_PROMPT_.
Rewrite the entries below, changing every "Where should I click to" to "Where should I tap to" and leaving everything else as it is.
◇ ◇ ◇ ◇ ◇
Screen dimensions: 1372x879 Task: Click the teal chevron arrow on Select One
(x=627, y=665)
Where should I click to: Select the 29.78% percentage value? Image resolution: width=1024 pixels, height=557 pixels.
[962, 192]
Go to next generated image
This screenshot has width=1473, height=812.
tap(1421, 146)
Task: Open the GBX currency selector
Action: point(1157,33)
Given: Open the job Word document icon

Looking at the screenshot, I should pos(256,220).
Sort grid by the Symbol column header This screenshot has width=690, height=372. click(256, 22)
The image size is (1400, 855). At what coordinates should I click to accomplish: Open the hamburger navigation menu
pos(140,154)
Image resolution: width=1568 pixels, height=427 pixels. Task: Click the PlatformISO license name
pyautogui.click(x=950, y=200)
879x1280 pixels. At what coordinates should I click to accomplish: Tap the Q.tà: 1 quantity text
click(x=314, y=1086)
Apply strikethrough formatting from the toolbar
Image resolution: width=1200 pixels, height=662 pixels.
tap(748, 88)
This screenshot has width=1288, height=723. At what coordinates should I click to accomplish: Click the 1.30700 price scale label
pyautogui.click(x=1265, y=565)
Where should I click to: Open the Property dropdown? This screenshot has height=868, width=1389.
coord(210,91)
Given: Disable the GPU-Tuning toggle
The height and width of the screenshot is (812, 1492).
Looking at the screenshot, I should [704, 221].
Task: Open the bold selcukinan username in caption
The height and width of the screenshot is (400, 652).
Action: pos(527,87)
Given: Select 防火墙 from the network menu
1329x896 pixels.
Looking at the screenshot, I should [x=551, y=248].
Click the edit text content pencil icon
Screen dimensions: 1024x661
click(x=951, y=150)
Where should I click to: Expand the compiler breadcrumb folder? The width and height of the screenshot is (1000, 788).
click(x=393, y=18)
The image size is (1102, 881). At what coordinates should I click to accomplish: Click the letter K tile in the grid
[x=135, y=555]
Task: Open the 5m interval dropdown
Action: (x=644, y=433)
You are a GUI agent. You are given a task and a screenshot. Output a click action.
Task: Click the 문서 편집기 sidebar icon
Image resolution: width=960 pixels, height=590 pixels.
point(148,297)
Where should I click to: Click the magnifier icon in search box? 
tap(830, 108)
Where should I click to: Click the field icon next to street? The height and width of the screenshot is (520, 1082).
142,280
◇ ◇ ◇ ◇ ◇
_RESULT OF THE EXERCISE_.
Screen dimensions: 1372x879 Task: Click the teal chevron arrow on Select One
(x=627, y=665)
Where should I tap to: Select the 29.78% percentage value? Image resolution: width=1024 pixels, height=557 pixels.
[962, 192]
Go to next generated image
This screenshot has width=1473, height=812.
tap(1421, 146)
Task: Open the GBX currency selector
Action: point(1157,33)
Given: Open the job Word document icon

Looking at the screenshot, I should pos(256,220).
Sort grid by the Symbol column header This screenshot has width=690, height=372. click(256, 22)
The image size is (1400, 855). At what coordinates should I click to accomplish: Open the hamburger navigation menu
pos(140,154)
Image resolution: width=1568 pixels, height=427 pixels. Task: Click the PlatformISO license name
pyautogui.click(x=950, y=200)
879x1280 pixels. At what coordinates should I click to accomplish: Tap the Q.tà: 1 quantity text
click(x=314, y=1086)
Apply strikethrough formatting from the toolbar
Image resolution: width=1200 pixels, height=662 pixels.
tap(748, 88)
This screenshot has width=1288, height=723. At what coordinates should I click to accomplish: Click the 1.30700 price scale label
pyautogui.click(x=1265, y=565)
Where should I tap to: Open the Property dropdown? This screenshot has height=868, width=1389.
coord(210,91)
Given: Disable the GPU-Tuning toggle
The height and width of the screenshot is (812, 1492).
Looking at the screenshot, I should [704, 221].
Task: Open the bold selcukinan username in caption
The height and width of the screenshot is (400, 652).
Action: pos(527,87)
Given: Select 防火墙 from the network menu
1329x896 pixels.
Looking at the screenshot, I should [x=551, y=248].
Click the edit text content pencil icon
Screen dimensions: 1024x661
click(x=951, y=150)
Where should I tap to: Expand the compiler breadcrumb folder? The width and height of the screenshot is (1000, 788).
click(x=393, y=18)
The image size is (1102, 881). At what coordinates should I click to accomplish: Click the letter K tile in the grid
[x=135, y=555]
Task: Open the 5m interval dropdown
Action: (x=644, y=433)
You are a GUI agent. You are given a task and a screenshot. Output a click action.
Task: Click the 문서 편집기 sidebar icon
Image resolution: width=960 pixels, height=590 pixels.
point(148,297)
Where should I tap to: Click the magnifier icon in search box? 
tap(830, 108)
Where should I tap to: Click the field icon next to street? The height and width of the screenshot is (520, 1082).
142,280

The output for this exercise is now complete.